Input for this task:
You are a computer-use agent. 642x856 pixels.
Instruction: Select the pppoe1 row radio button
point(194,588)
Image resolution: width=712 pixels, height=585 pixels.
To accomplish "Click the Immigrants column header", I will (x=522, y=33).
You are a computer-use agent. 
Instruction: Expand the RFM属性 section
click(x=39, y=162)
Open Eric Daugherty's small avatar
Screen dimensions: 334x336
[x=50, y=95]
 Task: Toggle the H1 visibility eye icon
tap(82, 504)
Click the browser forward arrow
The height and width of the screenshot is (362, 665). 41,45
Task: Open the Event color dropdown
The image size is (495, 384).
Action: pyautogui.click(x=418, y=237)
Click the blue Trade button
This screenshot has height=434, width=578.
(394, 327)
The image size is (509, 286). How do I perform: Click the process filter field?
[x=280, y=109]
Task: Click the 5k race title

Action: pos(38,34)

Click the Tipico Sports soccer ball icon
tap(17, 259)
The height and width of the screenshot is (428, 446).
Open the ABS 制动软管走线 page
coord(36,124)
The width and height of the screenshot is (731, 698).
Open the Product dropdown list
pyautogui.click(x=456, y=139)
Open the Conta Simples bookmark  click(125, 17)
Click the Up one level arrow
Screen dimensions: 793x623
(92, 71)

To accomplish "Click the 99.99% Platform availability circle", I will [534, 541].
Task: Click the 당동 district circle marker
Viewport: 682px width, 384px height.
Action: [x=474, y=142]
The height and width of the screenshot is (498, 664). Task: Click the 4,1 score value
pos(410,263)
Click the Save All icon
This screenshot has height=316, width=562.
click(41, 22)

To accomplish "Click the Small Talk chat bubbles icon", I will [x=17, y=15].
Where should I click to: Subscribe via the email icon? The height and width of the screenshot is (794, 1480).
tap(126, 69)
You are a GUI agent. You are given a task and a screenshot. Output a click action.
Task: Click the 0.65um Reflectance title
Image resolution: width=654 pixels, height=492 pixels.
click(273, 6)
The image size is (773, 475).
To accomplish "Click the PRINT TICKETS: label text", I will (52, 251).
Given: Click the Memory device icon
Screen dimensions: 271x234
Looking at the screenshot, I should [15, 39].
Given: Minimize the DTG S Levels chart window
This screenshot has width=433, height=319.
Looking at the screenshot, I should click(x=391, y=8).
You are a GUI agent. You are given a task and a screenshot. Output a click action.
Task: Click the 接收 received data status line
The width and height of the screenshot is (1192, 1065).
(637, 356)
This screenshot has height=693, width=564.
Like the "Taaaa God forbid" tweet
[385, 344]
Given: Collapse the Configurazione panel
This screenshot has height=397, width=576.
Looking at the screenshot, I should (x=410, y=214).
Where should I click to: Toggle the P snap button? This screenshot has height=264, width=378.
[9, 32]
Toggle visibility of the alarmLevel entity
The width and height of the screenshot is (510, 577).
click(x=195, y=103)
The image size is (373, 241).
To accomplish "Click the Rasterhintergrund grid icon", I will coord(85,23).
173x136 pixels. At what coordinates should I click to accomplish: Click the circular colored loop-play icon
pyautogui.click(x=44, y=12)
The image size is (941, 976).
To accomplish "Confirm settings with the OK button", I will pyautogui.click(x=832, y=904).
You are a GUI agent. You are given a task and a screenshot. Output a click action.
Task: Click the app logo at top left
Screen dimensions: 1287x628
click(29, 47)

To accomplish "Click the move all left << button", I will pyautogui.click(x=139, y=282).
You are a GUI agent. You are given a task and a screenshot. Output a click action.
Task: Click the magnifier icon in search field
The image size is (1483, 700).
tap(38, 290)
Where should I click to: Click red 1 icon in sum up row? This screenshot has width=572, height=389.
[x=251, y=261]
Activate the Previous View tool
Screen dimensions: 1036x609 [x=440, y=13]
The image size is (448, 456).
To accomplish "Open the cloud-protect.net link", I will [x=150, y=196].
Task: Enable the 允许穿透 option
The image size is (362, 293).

Exercise:
State how many lines of the records contain the string "computer". The number is the whole answer.

Answer area:
2